Hi All
This is my first post here. I’ve been having some one-sided breast pain and discomfort for the last few months but, as I’m menopausal (aged 50) and my periods are all over the place, I thought it was probably related to that (and hopefully, it is!) But after seeing an advert for the 5 signs of BC, I thought I’d better get it checked out so went to my GP on Monday.
My mother and maternal grandmother both had post menopausal BC and I’ve had 2 previous visits to the breast clinic - once after a mamogram and US at age 40 picked up cysts in both breasts (harmless and no treatment needed) and once 3 years ago when I had a fluid filled cyst which was drained and again, no further treatment needed.
As I was sitting in the GP’s waiting room, I was hoping that the doctor would understand that it was ‘just a feeling’, I can’t feel a lump or anything but it just feels wrong. Luckily, I saw a lovely lady GP and, after hearing my history, she examined me. She found what she described as thickening of the tissue and it was very painful when she felt that area (underneath and going up the arm side of my left breast). She said that if I’d only had the pain for a week or so, she’d tell me to come back in a few weeks but, as I’ve had it for a few months, she’d refer me to the breast clinic and I should be seen within 2 weeks.
The first time I had to go, I wasn’t too worried as I’d had a mamogram and ultra sound and was told there and then that the cysts were probably harmless and, sure enough, after just a physical exam, the specialist confirmed that. The 2nd time, logic told me it was nothing to worry about as the lump was big and came up quite suddenly. The only thing which freaked me out a bit was the speed of it all - I had a phone call from the hospital the day after seeing the GP and was seen at the clinic within a week.
This time I was half expecting a referral and thought I’d be OK with it but it turns out, I’m a nervous wreck! I think it’s probably because the GP actually found an abnormality which I didn’t know was there. I haven’t slept properly since Monday, feel constantly sick, tired, irritable and close to tears most of the time.
Last time I had to go, I phoned my Dad when I came out and he cried when I told him everything was OK. My Dad’s the strongest man I’ve ever known and he’d shown no sign of being over-worried before I went so I haven’t told him this time. I phone him every night as he’s on his own now and it’s very hard to keep cheerful on the phone and not let it show that I’m worried. My sister knows and will be coming to the clinic with me and a few colleagues at work know and, despite how I’m feeling, I’m really trying to put a brave face on it. What I really want to do is shout and scream at the people who are saying ‘try not to worry about it’!!
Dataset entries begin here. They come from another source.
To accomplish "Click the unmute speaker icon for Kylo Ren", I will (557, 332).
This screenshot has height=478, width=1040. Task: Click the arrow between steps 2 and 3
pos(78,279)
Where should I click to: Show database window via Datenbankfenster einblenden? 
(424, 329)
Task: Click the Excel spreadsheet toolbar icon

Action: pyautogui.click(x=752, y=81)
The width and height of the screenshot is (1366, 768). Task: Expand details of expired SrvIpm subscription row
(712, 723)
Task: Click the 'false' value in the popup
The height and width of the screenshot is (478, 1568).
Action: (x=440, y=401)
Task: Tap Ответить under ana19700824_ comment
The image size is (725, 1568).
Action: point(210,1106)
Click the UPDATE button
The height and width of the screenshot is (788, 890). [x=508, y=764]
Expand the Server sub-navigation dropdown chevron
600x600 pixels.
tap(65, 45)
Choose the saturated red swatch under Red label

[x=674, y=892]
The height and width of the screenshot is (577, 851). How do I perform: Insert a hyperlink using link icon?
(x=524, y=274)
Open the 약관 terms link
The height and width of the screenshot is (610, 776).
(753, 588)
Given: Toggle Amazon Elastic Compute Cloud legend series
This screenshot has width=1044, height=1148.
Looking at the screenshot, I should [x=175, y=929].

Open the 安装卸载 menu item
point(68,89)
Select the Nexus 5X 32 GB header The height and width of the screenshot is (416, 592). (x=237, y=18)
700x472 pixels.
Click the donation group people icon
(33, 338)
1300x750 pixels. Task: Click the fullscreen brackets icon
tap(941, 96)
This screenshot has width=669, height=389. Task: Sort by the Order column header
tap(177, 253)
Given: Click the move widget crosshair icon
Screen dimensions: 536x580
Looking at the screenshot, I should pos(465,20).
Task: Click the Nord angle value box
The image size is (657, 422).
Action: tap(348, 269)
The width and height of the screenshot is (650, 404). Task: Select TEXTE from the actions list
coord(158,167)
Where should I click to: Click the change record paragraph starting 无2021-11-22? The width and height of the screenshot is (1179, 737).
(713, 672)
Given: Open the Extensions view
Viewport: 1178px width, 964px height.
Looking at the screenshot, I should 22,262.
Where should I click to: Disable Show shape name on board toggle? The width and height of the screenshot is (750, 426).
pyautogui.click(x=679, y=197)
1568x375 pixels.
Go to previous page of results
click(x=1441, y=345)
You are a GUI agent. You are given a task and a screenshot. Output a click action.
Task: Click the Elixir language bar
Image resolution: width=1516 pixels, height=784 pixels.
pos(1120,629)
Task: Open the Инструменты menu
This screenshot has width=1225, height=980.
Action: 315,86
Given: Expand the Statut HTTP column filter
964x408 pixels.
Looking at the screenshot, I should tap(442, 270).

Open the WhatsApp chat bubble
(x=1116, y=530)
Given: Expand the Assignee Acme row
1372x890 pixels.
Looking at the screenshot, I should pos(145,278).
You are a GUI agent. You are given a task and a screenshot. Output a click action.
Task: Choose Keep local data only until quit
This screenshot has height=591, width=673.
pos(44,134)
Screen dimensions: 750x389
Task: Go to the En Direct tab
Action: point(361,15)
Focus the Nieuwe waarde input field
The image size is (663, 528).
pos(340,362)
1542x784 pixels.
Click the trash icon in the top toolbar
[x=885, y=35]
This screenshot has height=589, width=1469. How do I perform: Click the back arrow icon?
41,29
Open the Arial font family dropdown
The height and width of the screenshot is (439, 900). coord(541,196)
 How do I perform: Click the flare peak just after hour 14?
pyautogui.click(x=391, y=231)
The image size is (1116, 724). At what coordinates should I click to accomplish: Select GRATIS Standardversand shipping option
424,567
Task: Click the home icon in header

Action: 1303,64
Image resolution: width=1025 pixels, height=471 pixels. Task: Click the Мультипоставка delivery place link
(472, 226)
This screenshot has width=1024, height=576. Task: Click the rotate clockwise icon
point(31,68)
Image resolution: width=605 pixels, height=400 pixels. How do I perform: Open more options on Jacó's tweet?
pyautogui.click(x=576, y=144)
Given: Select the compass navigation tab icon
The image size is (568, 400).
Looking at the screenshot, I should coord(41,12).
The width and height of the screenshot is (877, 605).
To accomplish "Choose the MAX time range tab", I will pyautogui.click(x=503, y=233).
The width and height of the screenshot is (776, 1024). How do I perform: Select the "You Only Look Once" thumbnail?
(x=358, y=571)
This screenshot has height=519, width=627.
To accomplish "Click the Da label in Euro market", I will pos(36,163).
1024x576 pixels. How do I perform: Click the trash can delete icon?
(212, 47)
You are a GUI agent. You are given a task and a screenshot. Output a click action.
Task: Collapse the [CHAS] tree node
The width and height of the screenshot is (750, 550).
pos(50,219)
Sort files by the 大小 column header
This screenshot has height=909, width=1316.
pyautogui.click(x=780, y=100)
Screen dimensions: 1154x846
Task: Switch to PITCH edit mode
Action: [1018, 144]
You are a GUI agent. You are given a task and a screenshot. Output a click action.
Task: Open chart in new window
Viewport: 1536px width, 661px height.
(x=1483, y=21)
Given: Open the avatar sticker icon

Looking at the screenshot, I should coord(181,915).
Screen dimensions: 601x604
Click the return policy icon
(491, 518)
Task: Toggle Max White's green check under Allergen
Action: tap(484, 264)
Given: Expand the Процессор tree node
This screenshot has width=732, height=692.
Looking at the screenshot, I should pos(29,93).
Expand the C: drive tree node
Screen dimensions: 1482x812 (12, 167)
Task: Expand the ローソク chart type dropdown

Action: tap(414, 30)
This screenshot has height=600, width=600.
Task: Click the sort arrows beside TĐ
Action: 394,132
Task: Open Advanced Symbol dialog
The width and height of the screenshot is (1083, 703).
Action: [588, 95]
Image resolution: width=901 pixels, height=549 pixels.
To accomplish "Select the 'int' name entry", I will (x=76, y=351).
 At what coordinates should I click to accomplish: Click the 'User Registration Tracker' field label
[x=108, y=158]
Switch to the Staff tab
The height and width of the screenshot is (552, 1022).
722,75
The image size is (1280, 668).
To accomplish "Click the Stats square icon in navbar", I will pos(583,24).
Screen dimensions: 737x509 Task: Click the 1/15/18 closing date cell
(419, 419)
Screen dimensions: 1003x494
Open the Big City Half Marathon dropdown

Anyway, sorry for the long post. I think I just wanted to get out how I’m really feeling. Thanks for reading and good luck to all of you who are going through it
Hi JER and welcome to the BCC forums, I am sorry to read that you have this worry and I am sure your fellow users will be along soon with support for you
I am posting a link to the ‘Worried’ section of the site where you will find some information and support services such as our helpline, which you may find useful at the moment:
http://www.breastcancercare.org.uk/worried
Best wishes
Lucy
Hello JER. So sorry you find yourself here. Keeping my fingers crossed and hoping you’re back with good news after your visit to the clinic. Margaret
Thinking of you. Pauline xx
Hope everything goes well for you today, fingers and toes crossed and lots of hugs to you xx
Hi JER,
Hope everything is goes ok today, thinking of you sending hugsX
Hope all goes well today JER
Best wishes
Liz x
Hi Ladies
My appointment wasn’t today, I’m still waiting for it to come through but thank you all very much for your replies and best wishes.
I feel a bit better today, I think it helped to get off my chest how I was feeling and I slept better last night. I’m going between thinking it’s nothing, just a bit of pain to well, it’s a very odd type of pain!! I guess there’s no point in thinking about it like that as it’s completely out of my hands for now. I needed to get my emotions under control as I get psoriasis which is triggered by stress. My skin is pretty good at the moment and I don’t want to put myself at risk of a flare so deep breaths and cross stitch tonight to take my mind off it
Thanks again ladies, I’ll update when I get my appointment through.